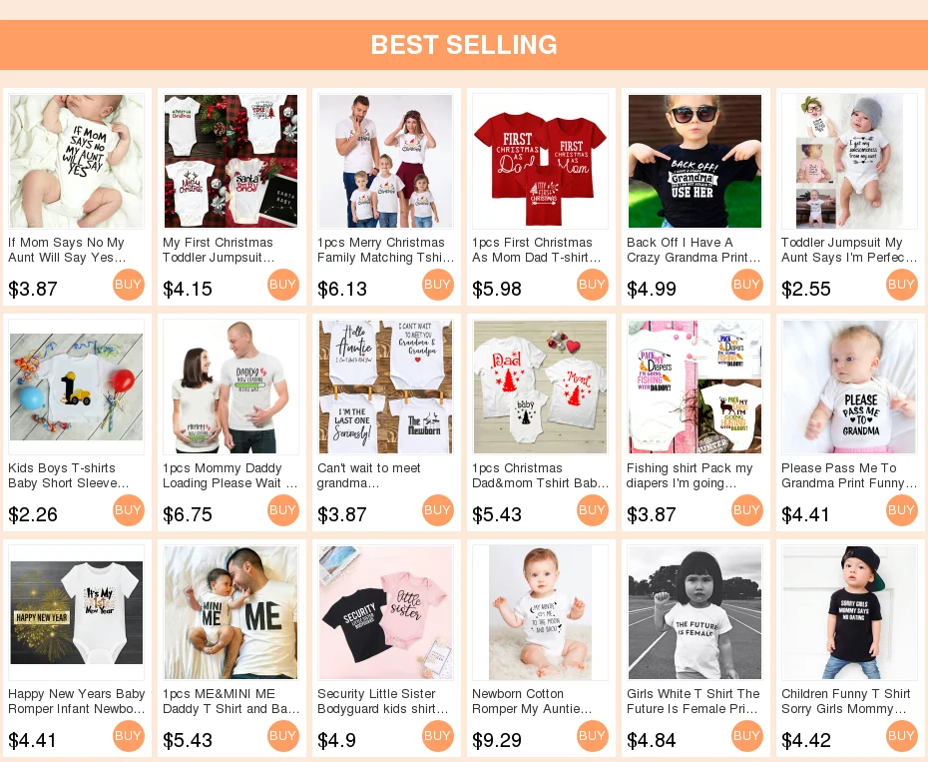
Task: Open the Back Off Grandma shirt thumbnail
Action: pos(695,161)
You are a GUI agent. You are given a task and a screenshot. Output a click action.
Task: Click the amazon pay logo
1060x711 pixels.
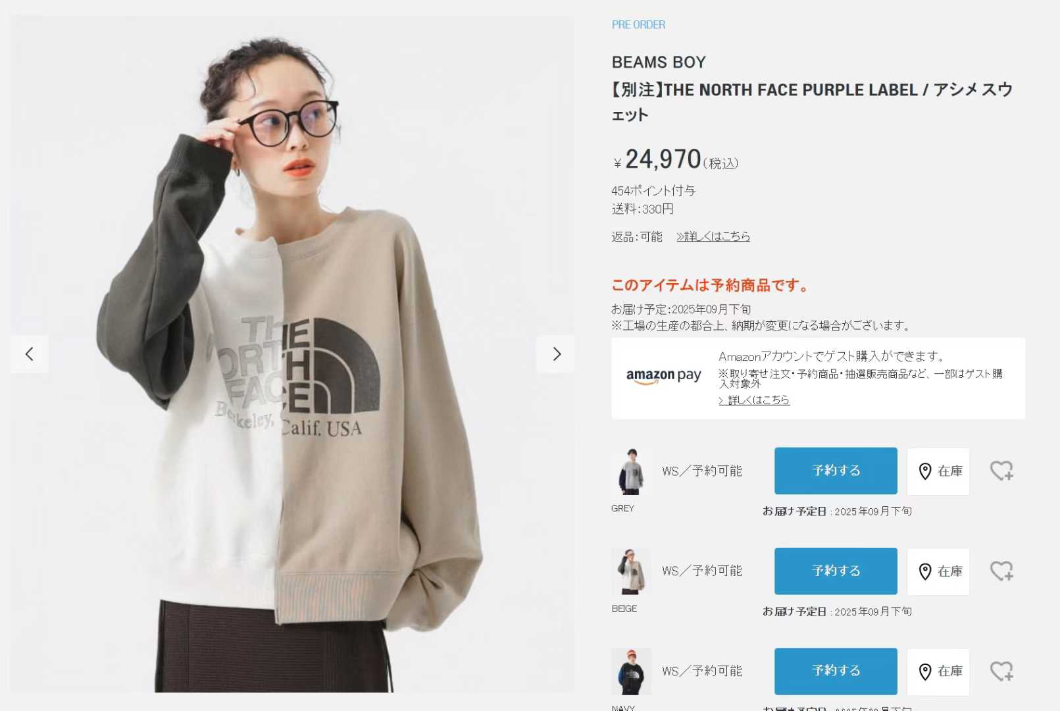[663, 376]
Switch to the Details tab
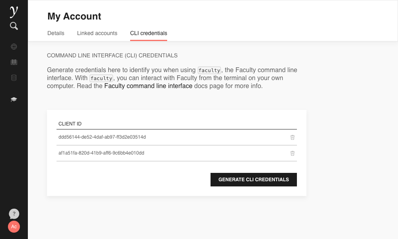Screen dimensions: 398x239 click(56, 33)
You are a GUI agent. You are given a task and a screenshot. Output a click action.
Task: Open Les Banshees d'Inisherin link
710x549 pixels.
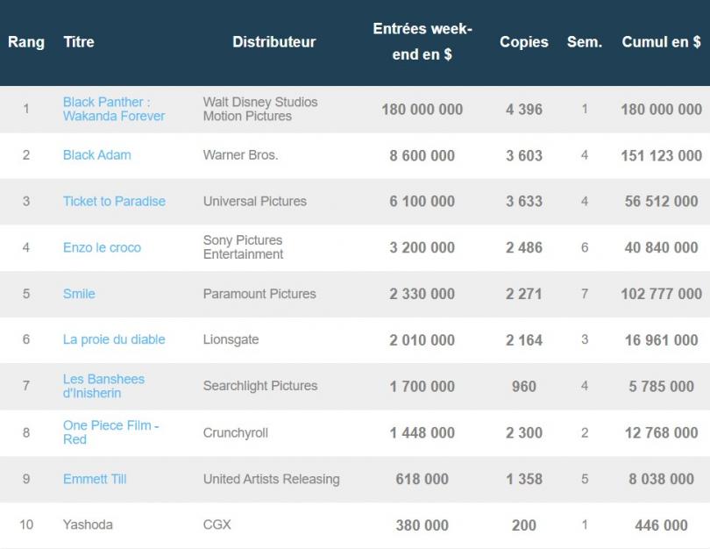[x=103, y=386]
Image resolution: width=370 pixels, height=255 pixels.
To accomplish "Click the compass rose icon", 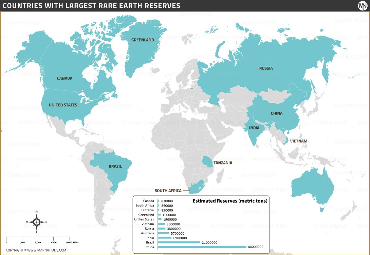I will [x=37, y=222].
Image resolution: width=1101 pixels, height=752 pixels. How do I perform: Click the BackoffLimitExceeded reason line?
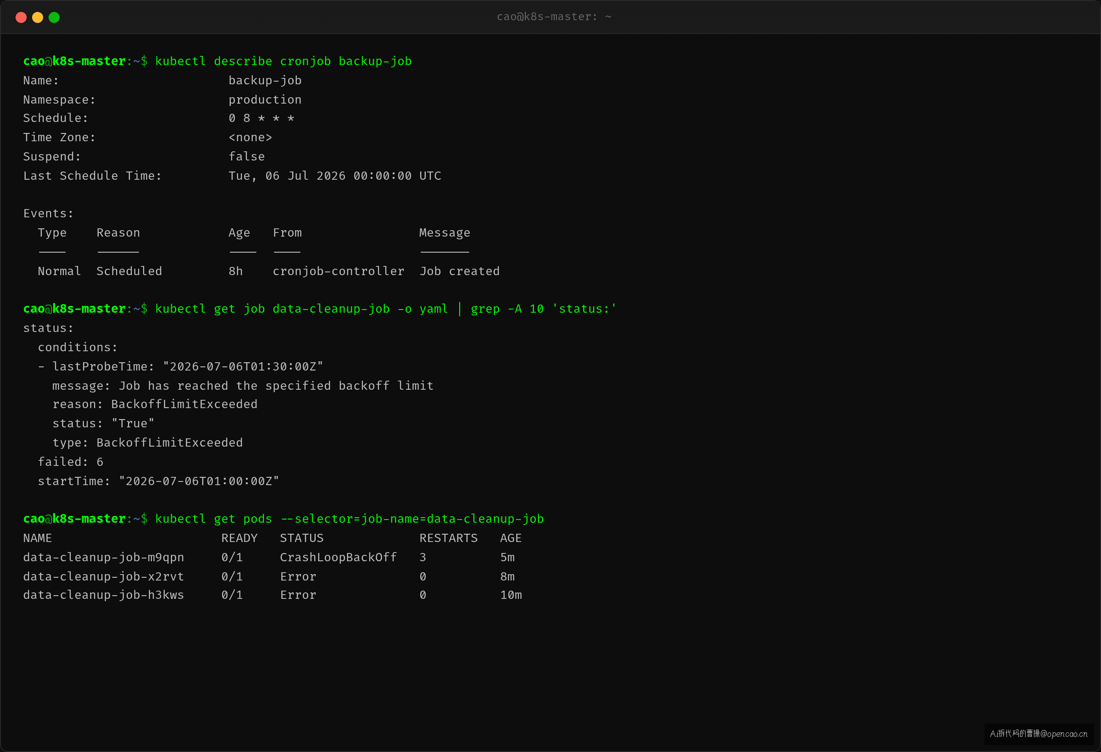pyautogui.click(x=155, y=404)
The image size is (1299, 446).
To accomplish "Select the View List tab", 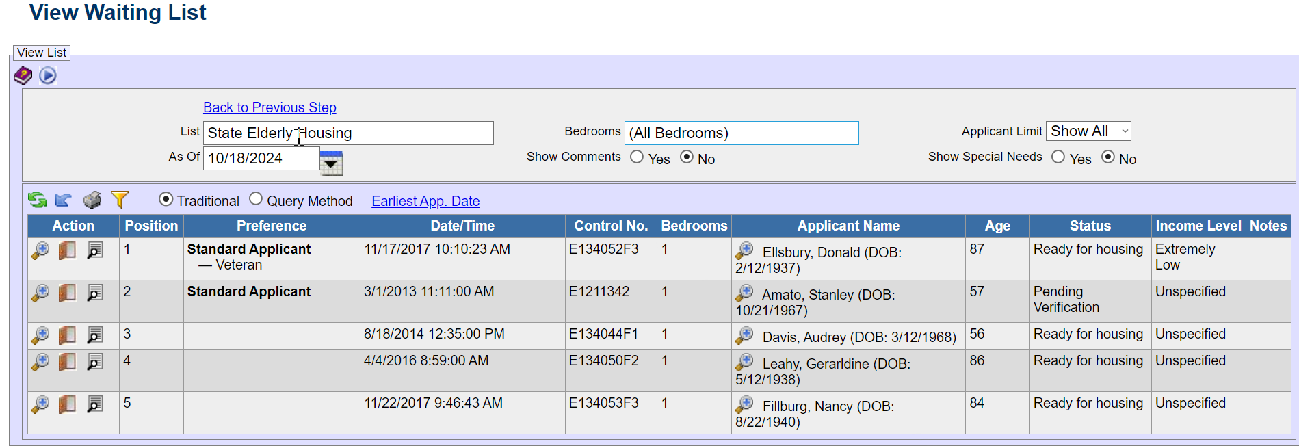I will pos(42,53).
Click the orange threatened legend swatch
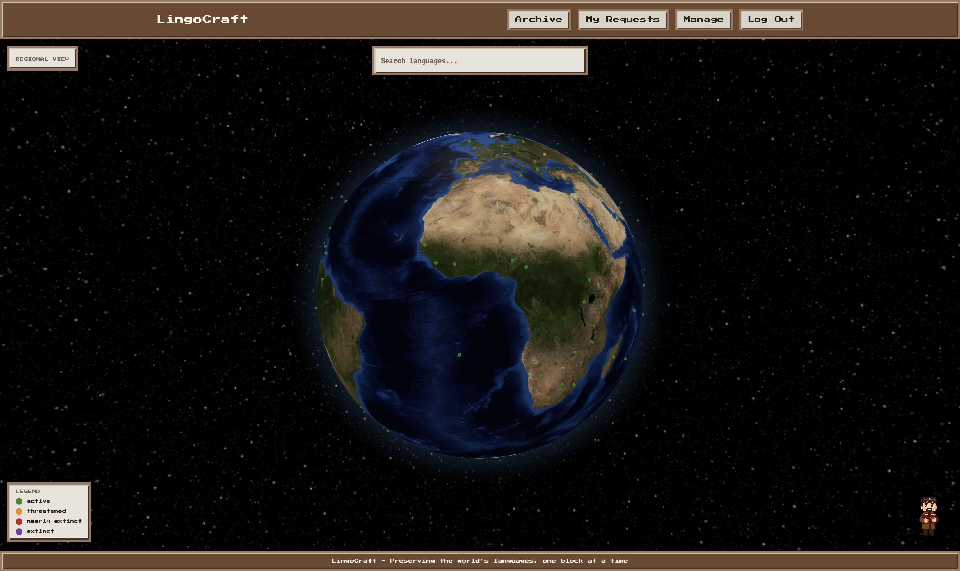The image size is (960, 571). point(19,511)
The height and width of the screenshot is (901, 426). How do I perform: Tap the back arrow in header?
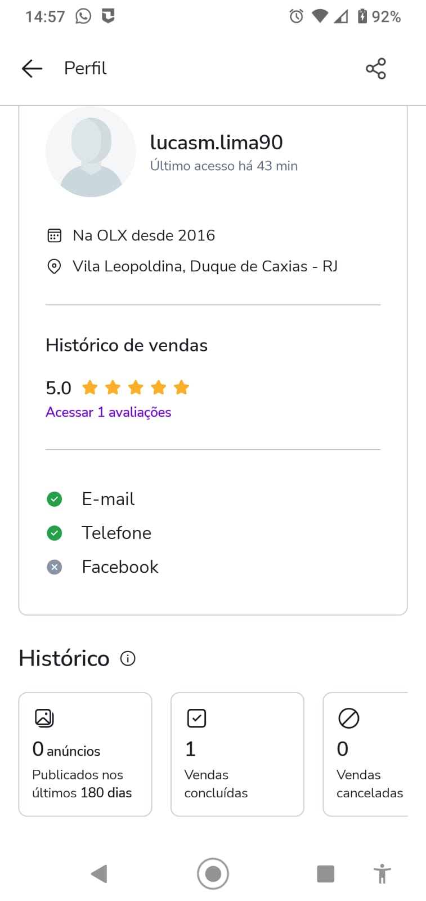click(x=32, y=69)
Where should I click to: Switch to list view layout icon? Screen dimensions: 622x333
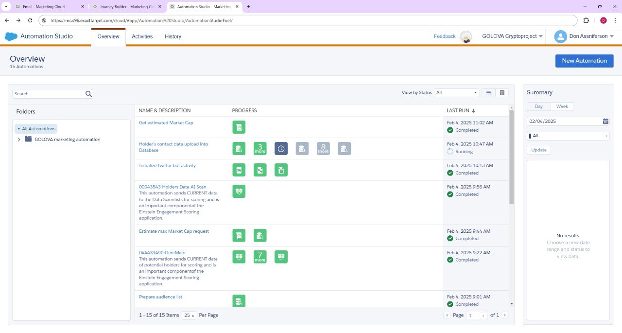click(488, 93)
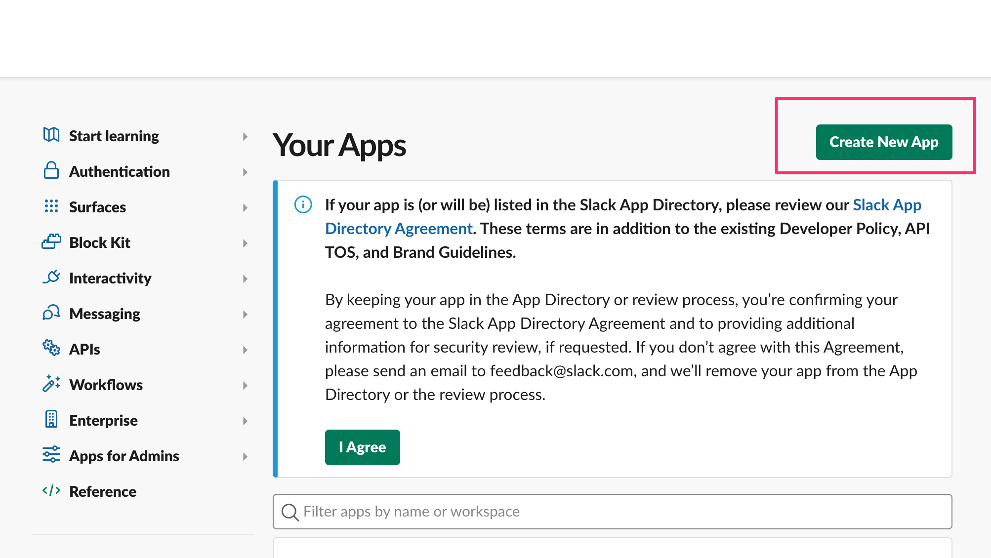Expand the Start learning arrow
991x558 pixels.
245,137
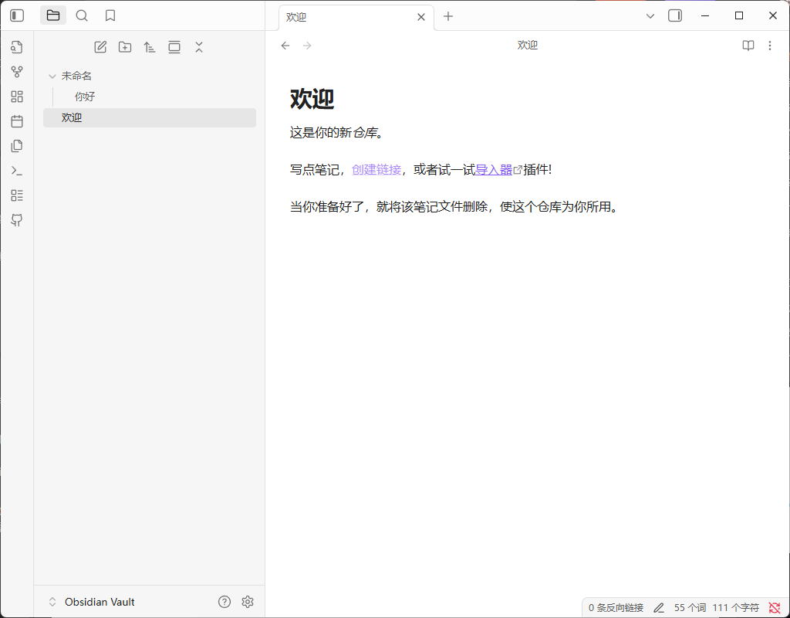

- - -

The exercise –
Starting at the line that contains "Click the orange threatened legend swatch" and continuing through the end of the listing, rewrite the listing with "orange" renamed to "red" and all else unchanged. Omit the pictures.

Worked solution –
Click the red threatened legend swatch
The image size is (960, 571). point(19,511)
The height and width of the screenshot is (901, 426). How do I perform: Tap the back arrow in header?
click(x=32, y=69)
Where should I click to: Switch to list view layout icon? Screen dimensions: 622x333
click(488, 93)
Expand the Start learning arrow
991x558 pixels.
245,137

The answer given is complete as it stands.